Grant number: 21/13334-0
Support Opportunities:Scholarships abroad - Research Internship - Post-doctor
Effective date (Start): June 30, 2022
Effective date (End): June 29, 2023
Field of knowledge:Biological Sciences - Pharmacology - Biochemical and Molecular Pharmacology
Principal Investigator:Rita de Cassia Aleixo Tostes Passaglia
Grantee:Pedro Vargas Pinilla
Supervisor: Michel Bouvier
Host Institution: Faculdade de Medicina de Ribeirão Preto (FMRP). Universidade de São Paulo (USP). Ribeirão Preto , SP, Brazil
Research place: Université de Montréal, Canada  
Associated to the scholarship:19/09901-7 - Biochemical and pharmacological characterization of oxytocin forms in New World Monkeys: activities on oxytocin and vasopressin receptors, BP.PD

Abstract

Oxytocin (OT) and its receptor (OTR) are part of a system responsible for multiple functions like stimulating uterine contractions, milk ejection, social bonds between parents and offspring, pair bonds, and affiliative social interactions. Disabilities in in the interaction OT and OTR have clinical implications, since labor to behavioral disorders. The OT universal amino acid sequence conservation across the most mammalian species has an exception within Neotropical primates, where recently six new OT variants were identified to date.

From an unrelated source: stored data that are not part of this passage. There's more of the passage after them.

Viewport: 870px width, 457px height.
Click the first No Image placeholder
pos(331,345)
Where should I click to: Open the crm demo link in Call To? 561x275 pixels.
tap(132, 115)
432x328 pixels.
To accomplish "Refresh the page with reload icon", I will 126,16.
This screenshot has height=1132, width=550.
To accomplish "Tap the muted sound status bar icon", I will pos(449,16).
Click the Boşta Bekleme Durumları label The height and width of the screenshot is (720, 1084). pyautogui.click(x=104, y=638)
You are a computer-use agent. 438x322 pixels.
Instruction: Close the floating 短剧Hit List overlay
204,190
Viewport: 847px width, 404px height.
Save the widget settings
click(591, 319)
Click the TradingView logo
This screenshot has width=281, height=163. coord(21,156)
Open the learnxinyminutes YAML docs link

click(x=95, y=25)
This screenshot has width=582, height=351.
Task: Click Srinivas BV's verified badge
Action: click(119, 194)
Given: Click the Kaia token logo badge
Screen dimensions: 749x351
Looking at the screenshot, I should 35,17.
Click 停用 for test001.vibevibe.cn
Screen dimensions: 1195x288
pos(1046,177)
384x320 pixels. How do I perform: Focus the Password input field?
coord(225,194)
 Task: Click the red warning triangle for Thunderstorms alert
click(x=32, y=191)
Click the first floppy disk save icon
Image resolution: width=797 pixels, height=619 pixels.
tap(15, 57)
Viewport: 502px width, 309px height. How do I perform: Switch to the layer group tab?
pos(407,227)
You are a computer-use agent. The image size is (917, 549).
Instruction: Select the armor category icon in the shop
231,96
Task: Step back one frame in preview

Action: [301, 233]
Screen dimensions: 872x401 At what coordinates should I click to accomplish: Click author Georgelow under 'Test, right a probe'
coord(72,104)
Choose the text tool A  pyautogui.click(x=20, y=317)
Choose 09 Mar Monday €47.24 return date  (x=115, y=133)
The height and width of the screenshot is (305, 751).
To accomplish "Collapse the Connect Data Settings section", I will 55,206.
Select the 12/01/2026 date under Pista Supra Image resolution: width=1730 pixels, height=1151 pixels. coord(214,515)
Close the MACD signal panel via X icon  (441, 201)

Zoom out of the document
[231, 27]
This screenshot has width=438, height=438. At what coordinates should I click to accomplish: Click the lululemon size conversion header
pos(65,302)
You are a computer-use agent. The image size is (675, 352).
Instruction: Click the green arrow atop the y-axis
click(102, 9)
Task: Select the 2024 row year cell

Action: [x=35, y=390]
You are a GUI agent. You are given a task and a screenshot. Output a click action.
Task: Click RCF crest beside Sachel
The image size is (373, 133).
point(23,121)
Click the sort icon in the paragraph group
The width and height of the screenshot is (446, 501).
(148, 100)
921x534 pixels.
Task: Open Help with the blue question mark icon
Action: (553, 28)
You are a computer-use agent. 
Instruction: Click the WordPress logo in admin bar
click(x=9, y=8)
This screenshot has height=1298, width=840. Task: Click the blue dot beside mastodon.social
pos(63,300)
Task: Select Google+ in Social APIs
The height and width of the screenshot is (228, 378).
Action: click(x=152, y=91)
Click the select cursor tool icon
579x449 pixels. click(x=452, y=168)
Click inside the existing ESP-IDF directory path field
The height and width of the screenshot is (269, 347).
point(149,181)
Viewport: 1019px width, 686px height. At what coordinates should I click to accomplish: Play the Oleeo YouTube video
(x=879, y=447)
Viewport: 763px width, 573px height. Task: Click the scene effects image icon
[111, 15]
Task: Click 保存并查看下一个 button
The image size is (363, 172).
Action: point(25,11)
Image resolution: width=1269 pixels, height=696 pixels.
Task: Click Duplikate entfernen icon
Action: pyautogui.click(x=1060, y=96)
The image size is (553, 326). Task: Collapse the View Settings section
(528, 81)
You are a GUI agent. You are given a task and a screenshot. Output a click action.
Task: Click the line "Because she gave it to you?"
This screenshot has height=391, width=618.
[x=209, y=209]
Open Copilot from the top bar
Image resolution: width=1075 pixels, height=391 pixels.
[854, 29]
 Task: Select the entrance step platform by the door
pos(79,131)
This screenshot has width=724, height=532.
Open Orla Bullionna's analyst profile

Concomitantly, a strong coevolutionary relationship between ligand and receptor variation has been demonstrated. These coevolutionary process has a potential to modify cell signaling cascades and, consequently, to influence in species-specific social behaviors. Leu8OT (oxytocin with a leucine at the eighth position of nonapeptide) is the most common form of OT in mammals, including humans.Two of the most notable variants are Pro8OT (proline instead of leucine at the eighth position) which was observed in the genus Callithrix (marmosets) and Val3Pro8OT (a valine instead of isoleucine at the third position) that was observed in the genus Saguinus (tamarins). In previous research in our laboratory was described a connection between the variations observed (Pro8OT and Val3Pro8OT) with biparental care and social monogamy, since these species show a higher proportion of expression of these behavioral spectrum. At the signaling level, the marmoset OTR shows a significantly higher efficacy in the ²-arrestin-2 recruitment and G protein activation when compared with the human OTR.Taking into account all the effects of variants on the OT-OTR signaling cascade, the goal of this project is to determine the molecular mechanisms involved in the coevolutionary process in the oxytocin system in primates at cellular level. To achieve this goal, we will analyze the impact of the human and marmoset genetic coding differences of OTR on cell signaling processes using site-directed mutagenesis and bioluminescence resonance energy transfer (BRET)- based biosensors. This will provide enlightenment oxytocin signaling cascade and reveal important and necessary approach for developing a potential pharmacotherapy. (AU)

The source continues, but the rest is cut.